*Request*: Give as a numbered list the lines from the one containing "Describe the element at coordinates (371, 686)" through the one containing "center [1066, 417].", leaving out blank lines.

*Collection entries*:
········
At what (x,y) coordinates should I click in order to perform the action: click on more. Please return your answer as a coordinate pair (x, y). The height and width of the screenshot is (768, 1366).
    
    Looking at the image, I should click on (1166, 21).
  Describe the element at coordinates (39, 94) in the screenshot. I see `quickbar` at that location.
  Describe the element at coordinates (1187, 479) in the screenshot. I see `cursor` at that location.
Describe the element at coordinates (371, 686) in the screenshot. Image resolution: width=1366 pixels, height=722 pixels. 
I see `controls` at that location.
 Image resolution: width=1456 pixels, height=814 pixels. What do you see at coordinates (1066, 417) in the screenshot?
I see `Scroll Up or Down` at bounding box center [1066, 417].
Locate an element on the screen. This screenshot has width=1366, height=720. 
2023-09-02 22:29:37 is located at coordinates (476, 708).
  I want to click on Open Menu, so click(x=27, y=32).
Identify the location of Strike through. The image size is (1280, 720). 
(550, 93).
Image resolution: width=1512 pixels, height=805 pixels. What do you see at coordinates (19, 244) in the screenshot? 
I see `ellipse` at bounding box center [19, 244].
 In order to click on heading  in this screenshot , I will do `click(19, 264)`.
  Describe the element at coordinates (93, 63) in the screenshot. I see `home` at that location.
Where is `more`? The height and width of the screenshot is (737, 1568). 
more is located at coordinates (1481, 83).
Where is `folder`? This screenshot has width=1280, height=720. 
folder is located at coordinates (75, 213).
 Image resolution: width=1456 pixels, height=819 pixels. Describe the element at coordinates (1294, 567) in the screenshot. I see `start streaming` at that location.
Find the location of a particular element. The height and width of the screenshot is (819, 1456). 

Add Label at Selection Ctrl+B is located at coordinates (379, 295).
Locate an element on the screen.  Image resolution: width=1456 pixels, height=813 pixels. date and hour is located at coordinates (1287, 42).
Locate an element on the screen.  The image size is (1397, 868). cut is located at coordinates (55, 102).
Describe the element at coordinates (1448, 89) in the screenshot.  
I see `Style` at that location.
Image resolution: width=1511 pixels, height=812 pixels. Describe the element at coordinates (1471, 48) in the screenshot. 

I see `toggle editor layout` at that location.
········
*The answer*:
1. Describe the element at coordinates (371, 686) in the screenshot. Image resolution: width=1366 pixels, height=722 pixels. 
2. I see `controls` at that location.
3.  Image resolution: width=1456 pixels, height=814 pixels. What do you see at coordinates (1066, 417) in the screenshot?
4. I see `Scroll Up or Down` at bounding box center [1066, 417].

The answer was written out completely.